• **抜粋**

══════

救出の3人すでに死去「きれいな姿で遺族に届けたかった」 能登半島地震で派遣された消防隊員が振り返る

能登半島地震での活動内容を振り返った福知山市消防本部の隊員ら(市役所)

 能登半島地震の緊急消防援助隊府大隊として石川県珠洲市に派遣されていた京都府福知山市消防本部の隊員が、道路の寸断で現場移動が困難だった震災直後の様子を振り返った。相次ぐ余震で家屋の倒壊や道路の損傷が刻々と変化する状況に翻弄(ほんろう)されたといい、隊員らは「要救助者の元になかなかたどり着けず、もどかしい思いが募った」と口をそろえた。

══════

• **データ**
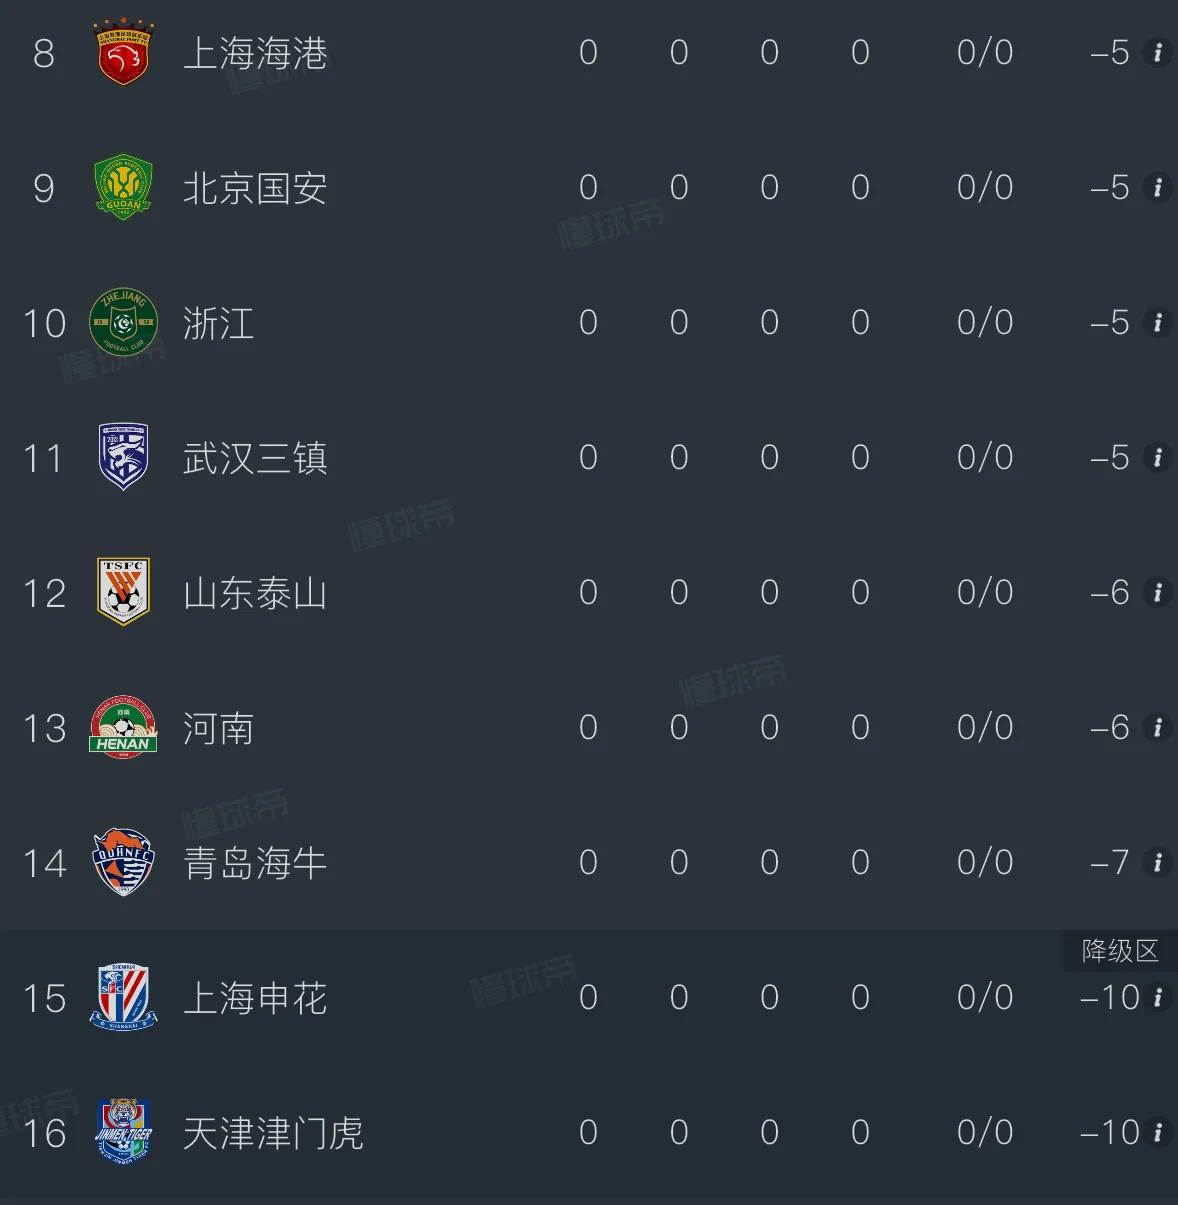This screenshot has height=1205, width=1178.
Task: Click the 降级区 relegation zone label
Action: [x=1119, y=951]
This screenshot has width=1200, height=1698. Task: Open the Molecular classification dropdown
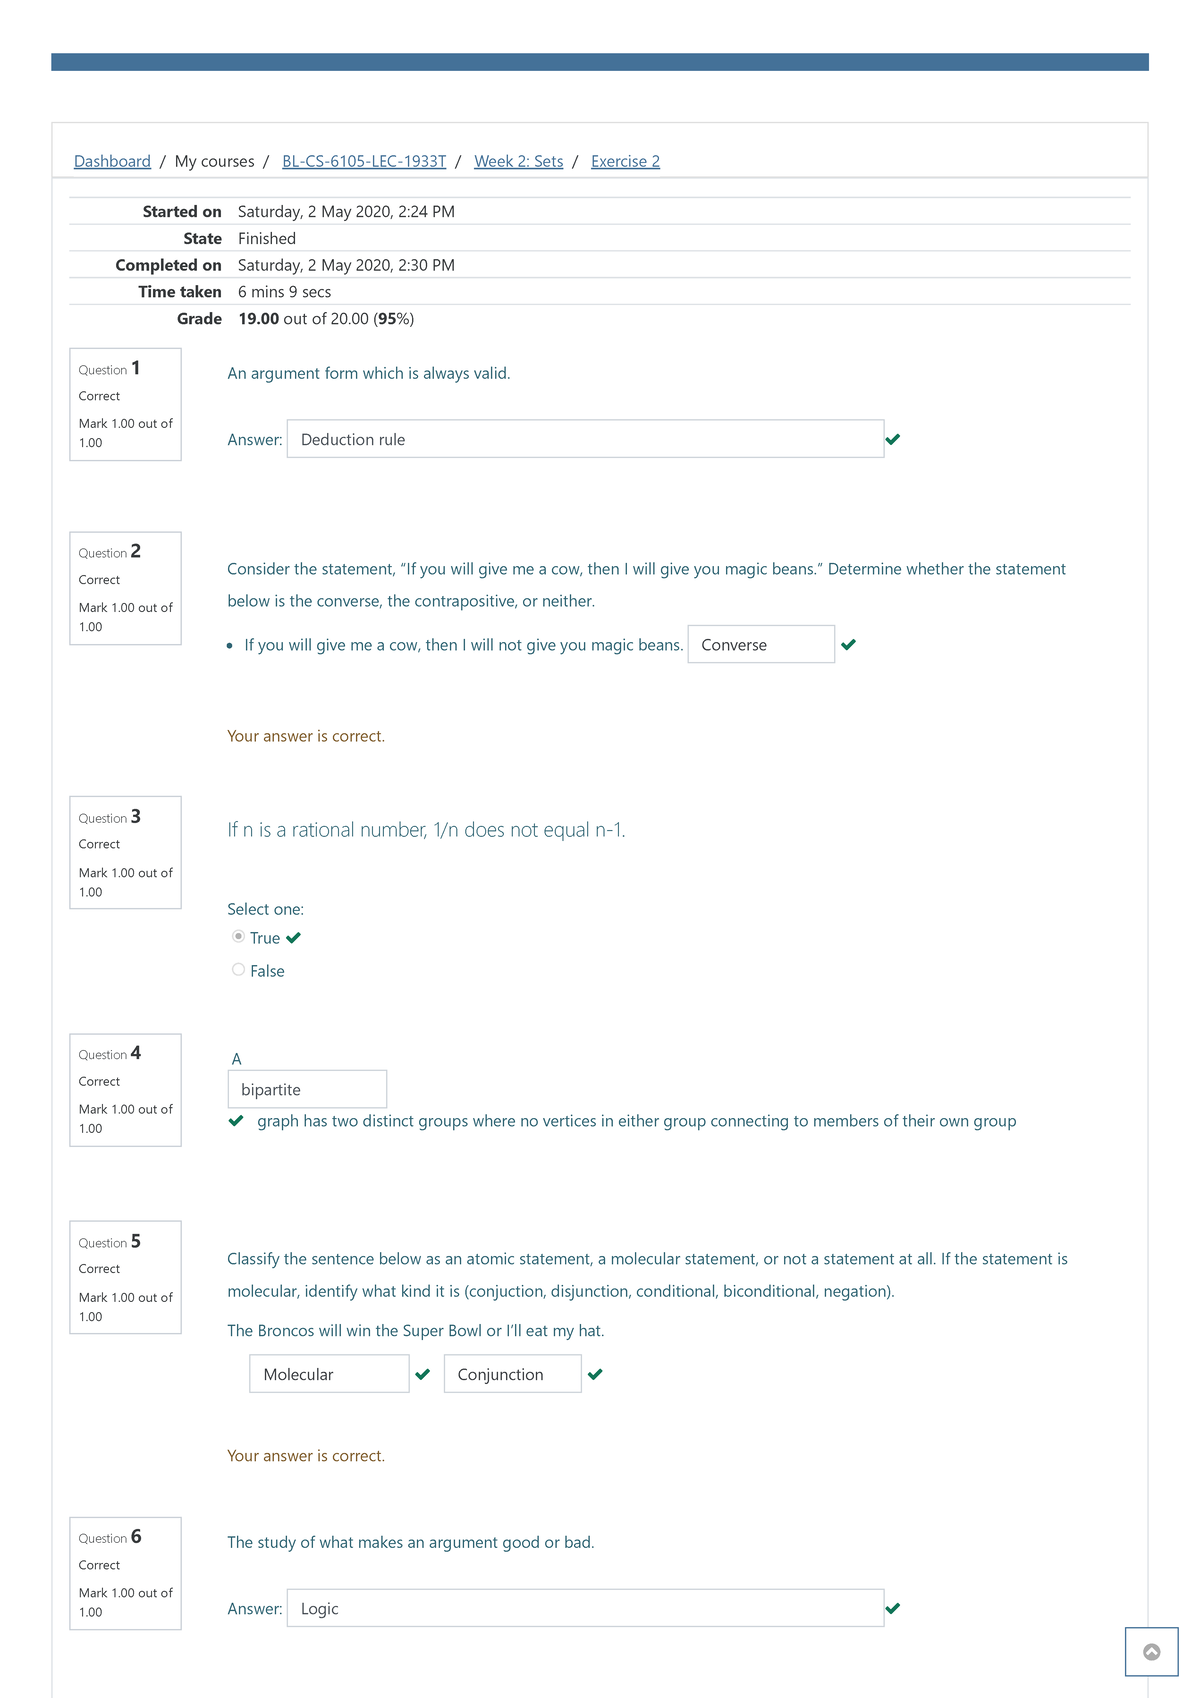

══════

• **課題 1**
抜粋によると、福知山市消防本部の隊員は能登半島地震でどこに派遣されたか。
• **課題 2**
抜粋のうち「能登半島地震での活動内容を振り返った福知山市消防本部の隊員ら(市役所)」から「いが募った」と口をそろえた。」までを、両端を含めてそのまま書き写すこと。
データは抜粋とは別の出典から取得したものである。

• **解答 1**
石川県珠洲市

• **解答 2**
能登半島地震での活動内容を振り返った福知山市消防本部の隊員ら(市役所)

 能登半島地震の緊急消防援助隊府大隊として石川県珠洲市に派遣されていた京都府福知山市消防本部の隊員が、道路の寸断で現場移動が困難だった震災直後の様子を振り返った。相次ぐ余震で家屋の倒壊や道路の損傷が刻々と変化する状況に翻弄(ほんろう)されたといい、隊員らは「要救助者の元になかなかたどり着けず、もどかしい思いが募った」と口をそろえた。